Faced with pressing expenditure needs this fiscal, the Finance Ministry has frowned upon setting up of numerous reserve and corpus funds and has said those using government money should be discouraged.

“The funds so created in the Public Account and the balances lying idle therein create a liability for the government along with inflexible entitlements,” said the Department of Economic Affairs in a recent missive to all government ministries and departments, noting that this is necessary for “prioritising expenditure given the various competing needs”.

Reserve and corpus funds are typically set up for a specific purpose such as development of roads and primary education. Such funds, which are kept in the Public Account, do not belong to the government and can not be accessed by it for regular expenditure.

Some of these funds may be created using a special cess or levy.

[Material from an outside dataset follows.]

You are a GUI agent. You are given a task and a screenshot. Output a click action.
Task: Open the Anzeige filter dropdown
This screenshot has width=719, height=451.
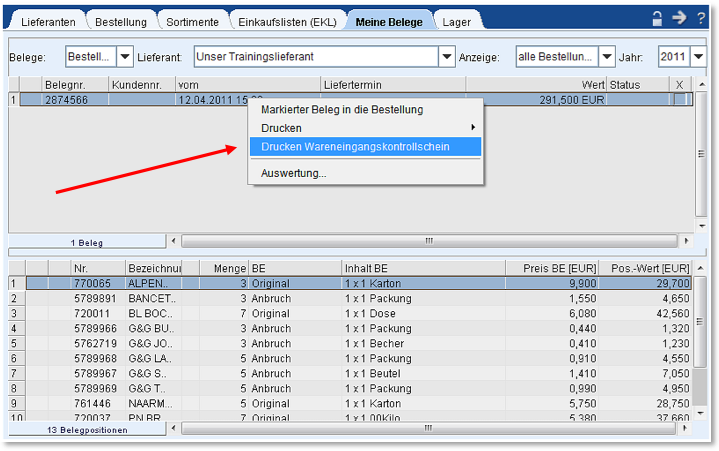point(606,57)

For others, some amount of money is transferred from the Contingency Fund, which is the key sticking point for the Finance Ministry.

Noting that there has been a surge in the demand for setting up such dedicated funds in the Public Account, the Finance Ministry said, “While the funds are agreed for creation with dedicated receipts in the form of cess or levies, funds from government’s contributions out of its borrowings are best avoidable.”

The issue has also been flagged by the Comptroller and Auditor General of India, which pointed out that ₹1,674.75 crore was lying in 48 dormant reserve funds by the end of 2014-15.

In a recent report on Union Government Accounts 2014-15, the CAG said such funds create a burden on the exchequer. “Reserve funds and deposits form a part of the Public Account, wherein the transactions in respect of which government incurs a liability to repay the moneys received and the repayments thereof are recorded,” it had noted.